Unicode "no-op" Character?
Ken Whistler via Unicode
unicode at unicode.org
Wed Jul 3 13:22:55 CDT 2019
On 7/3/2019 10:47 AM, Sławomir Osipiuk via Unicode wrote:
>
> Is my idea impossible, useless, or contradictory? Not at all.
>
What you are proposing is in the realm of higher-level protocols.
You could develop such a protocol, and then write processes that honored
it, or try to convince others to write processes to honor it. You could
use PUA characters, or non-characters, or existing control codes -- the
implications for use of any of those would be slightly different, in
practice, but in any case would be an HLP.

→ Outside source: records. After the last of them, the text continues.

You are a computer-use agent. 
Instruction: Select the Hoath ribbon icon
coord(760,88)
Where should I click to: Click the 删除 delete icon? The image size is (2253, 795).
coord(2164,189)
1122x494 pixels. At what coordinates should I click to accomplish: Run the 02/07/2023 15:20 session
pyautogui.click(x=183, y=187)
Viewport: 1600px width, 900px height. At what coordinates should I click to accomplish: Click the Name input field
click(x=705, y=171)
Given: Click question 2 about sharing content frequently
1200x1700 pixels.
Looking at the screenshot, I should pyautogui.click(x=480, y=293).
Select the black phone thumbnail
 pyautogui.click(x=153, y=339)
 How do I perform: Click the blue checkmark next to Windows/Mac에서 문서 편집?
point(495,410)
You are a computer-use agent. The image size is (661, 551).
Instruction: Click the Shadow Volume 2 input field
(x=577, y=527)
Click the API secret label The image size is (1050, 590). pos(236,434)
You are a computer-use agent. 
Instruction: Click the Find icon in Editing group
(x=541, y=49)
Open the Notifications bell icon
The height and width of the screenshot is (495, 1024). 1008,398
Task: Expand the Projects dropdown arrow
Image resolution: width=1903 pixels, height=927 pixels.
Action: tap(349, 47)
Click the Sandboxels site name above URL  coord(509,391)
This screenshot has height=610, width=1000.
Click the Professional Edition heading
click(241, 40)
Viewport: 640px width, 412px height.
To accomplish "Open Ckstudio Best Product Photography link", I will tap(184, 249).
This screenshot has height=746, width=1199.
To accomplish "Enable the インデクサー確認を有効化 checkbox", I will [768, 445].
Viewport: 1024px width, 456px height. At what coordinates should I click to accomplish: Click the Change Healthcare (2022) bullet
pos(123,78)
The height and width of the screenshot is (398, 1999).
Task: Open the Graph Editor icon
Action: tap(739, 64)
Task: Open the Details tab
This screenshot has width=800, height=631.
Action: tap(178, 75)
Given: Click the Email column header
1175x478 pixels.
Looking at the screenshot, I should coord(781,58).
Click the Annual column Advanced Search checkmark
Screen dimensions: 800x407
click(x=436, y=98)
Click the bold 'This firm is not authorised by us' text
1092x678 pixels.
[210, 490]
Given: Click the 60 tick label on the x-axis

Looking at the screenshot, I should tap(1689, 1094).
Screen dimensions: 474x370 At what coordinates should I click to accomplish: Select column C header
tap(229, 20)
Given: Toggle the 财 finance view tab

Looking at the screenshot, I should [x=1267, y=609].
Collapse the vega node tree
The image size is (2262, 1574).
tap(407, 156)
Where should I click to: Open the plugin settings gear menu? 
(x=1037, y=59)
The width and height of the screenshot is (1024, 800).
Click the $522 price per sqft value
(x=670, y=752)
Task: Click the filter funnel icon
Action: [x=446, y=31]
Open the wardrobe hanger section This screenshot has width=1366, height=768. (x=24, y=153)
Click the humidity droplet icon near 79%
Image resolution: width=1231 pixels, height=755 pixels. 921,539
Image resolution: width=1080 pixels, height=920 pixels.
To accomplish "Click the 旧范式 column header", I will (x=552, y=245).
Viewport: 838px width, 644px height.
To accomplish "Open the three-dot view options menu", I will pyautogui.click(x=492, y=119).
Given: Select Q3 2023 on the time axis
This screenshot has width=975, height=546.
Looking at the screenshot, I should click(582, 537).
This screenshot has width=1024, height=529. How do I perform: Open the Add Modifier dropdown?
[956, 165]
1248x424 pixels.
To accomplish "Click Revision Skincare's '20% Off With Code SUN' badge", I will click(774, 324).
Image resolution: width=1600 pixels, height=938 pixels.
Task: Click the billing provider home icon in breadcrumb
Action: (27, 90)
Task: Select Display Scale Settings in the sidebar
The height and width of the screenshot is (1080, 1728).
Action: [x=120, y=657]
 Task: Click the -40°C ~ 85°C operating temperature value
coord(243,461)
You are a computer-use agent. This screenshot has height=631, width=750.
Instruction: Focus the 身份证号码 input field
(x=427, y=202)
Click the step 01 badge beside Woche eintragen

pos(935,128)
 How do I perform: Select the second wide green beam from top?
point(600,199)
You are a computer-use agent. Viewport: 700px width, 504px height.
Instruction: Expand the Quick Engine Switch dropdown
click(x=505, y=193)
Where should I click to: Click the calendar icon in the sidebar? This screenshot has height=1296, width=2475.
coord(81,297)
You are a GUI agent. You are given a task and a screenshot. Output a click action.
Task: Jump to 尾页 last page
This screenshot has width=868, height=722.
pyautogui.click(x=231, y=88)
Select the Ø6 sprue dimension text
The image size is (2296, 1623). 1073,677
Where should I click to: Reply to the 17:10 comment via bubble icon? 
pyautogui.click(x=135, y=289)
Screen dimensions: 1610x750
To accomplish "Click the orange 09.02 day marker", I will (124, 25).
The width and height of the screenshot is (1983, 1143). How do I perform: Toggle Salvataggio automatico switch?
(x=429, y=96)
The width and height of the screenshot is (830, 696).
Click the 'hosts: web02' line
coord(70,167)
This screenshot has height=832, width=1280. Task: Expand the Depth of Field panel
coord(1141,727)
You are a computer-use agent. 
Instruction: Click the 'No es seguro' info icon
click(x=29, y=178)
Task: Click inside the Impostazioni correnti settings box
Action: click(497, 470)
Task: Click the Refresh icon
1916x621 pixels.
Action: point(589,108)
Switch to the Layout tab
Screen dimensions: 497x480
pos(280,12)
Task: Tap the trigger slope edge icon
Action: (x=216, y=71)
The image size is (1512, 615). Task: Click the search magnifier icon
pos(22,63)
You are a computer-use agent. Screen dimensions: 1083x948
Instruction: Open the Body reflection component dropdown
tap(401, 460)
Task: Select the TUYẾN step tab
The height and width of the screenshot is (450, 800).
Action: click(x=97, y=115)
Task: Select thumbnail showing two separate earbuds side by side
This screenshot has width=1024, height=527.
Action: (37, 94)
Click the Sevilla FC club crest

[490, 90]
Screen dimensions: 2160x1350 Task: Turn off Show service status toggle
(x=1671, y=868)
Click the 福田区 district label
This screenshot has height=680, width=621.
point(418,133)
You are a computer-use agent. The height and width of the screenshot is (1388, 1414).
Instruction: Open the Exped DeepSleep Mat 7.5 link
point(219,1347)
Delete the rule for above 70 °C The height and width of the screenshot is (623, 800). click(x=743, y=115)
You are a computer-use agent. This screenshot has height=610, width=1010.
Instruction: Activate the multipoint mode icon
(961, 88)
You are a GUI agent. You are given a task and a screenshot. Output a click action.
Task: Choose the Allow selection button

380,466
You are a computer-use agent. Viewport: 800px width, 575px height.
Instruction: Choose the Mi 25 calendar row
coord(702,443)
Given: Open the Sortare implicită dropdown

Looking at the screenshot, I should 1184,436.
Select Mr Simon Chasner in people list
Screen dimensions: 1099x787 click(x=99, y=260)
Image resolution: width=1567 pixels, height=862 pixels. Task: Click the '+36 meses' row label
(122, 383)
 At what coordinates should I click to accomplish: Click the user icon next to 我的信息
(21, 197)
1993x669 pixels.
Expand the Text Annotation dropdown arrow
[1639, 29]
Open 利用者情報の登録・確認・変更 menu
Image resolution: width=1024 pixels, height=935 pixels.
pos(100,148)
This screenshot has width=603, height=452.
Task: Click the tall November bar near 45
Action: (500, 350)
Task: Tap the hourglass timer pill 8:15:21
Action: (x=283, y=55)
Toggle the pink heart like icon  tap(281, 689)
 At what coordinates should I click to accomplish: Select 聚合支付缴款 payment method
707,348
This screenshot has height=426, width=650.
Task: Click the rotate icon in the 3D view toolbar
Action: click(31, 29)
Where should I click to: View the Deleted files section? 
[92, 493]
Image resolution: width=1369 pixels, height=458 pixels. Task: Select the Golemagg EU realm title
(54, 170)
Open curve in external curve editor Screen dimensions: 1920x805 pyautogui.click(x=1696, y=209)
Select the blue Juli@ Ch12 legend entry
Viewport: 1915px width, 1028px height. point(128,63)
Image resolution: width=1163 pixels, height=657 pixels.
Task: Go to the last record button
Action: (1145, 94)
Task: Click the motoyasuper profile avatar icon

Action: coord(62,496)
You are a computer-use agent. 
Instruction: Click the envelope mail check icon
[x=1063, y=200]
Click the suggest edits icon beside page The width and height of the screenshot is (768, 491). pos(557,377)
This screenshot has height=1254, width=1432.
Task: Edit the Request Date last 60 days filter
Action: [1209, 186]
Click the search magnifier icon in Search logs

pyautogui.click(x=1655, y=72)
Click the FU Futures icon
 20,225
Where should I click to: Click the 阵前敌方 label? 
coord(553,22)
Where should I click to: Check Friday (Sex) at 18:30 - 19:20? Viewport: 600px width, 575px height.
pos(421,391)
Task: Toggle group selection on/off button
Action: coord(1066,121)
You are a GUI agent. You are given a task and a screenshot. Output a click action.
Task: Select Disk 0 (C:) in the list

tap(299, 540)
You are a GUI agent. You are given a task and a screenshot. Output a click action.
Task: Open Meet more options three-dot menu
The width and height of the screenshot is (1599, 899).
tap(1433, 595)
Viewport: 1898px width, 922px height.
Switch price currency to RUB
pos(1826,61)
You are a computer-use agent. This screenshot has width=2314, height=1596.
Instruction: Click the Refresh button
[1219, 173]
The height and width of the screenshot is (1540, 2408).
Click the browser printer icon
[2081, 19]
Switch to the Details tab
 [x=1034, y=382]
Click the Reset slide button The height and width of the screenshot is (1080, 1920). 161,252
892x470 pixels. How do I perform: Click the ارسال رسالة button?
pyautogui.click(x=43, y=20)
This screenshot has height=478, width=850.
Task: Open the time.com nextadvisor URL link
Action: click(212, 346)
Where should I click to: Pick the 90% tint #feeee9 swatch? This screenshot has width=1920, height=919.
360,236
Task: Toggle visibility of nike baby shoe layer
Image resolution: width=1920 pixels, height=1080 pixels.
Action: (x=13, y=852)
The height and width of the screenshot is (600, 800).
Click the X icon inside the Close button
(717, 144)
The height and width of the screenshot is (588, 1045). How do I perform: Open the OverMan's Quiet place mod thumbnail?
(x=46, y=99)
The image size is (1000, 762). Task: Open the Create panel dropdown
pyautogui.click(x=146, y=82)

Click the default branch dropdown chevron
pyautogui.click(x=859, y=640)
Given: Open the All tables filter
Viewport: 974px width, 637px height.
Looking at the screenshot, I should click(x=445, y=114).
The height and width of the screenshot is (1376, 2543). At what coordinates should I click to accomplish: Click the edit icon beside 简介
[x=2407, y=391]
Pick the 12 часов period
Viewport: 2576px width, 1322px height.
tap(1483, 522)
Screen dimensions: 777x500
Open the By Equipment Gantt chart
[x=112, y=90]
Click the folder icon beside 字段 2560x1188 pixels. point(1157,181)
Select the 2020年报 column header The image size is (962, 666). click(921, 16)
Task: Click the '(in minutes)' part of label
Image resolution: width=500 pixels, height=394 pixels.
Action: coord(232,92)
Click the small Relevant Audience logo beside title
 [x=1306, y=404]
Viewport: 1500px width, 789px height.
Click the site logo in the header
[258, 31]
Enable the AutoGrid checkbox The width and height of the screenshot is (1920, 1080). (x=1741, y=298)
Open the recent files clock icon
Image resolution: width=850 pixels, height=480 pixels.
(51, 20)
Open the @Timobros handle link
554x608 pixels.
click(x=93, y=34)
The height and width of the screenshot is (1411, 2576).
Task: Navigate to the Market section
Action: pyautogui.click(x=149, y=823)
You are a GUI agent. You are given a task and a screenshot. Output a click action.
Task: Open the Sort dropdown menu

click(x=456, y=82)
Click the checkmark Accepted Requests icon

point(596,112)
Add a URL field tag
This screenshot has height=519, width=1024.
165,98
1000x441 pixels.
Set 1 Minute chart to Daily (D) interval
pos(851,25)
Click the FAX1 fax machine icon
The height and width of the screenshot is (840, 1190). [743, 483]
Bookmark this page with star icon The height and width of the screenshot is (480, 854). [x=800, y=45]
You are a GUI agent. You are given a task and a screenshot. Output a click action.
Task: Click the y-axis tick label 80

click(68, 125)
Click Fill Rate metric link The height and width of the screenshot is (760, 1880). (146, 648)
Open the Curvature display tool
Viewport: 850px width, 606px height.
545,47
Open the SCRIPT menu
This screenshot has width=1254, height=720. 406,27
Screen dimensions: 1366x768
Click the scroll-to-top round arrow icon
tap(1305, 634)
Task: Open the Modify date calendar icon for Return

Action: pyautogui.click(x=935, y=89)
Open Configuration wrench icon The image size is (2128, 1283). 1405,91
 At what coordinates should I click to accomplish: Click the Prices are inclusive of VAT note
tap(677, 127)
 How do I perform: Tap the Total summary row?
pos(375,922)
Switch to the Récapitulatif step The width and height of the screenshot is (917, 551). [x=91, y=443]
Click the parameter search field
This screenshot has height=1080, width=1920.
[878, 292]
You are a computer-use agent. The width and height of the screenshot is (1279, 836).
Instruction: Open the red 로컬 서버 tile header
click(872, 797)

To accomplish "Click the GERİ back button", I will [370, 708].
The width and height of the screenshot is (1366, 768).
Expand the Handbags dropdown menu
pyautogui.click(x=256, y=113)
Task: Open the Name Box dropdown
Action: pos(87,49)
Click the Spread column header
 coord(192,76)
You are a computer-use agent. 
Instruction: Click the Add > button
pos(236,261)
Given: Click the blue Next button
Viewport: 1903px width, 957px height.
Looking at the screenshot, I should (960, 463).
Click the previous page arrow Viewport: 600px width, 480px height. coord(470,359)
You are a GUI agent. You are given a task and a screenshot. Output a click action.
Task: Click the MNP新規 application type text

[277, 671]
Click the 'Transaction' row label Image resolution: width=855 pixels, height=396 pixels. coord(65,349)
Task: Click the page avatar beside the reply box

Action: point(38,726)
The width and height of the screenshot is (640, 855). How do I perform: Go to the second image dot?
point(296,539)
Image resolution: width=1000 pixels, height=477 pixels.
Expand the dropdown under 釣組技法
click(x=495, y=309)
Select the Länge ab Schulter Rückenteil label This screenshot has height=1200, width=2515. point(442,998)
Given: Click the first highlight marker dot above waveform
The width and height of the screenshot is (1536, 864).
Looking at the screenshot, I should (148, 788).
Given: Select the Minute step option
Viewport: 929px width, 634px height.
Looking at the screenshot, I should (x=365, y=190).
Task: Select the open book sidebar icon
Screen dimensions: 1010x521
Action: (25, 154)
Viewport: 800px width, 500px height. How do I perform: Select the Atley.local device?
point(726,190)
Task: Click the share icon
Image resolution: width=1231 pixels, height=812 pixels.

But your idea is not a feasible part of the Unicode Standard. There are
no "discardable" characters in Unicode -- *by definition*. The
discussion of "ignorable" characters in the standard is nuanced and
complicated, because there are some characters which are carefully
designed to be transparent to some, well-specified processes, but not to
others. But no characters in the standard are (or can be) ignorable by
*all* processes, nor can a "discardable" character ever be defined as
part of the standard.
The fact that there are a myriad of processes implemented (and
distributed who knows where) that do 7-bit ASCII (or 8-bit 8859-1)
conversion to/from UTF-16 by integral type conversion is a simple
existence proof that U+000F is never, ever, ever, ever going to be
defined to be "discardable" in the Unicode Standard.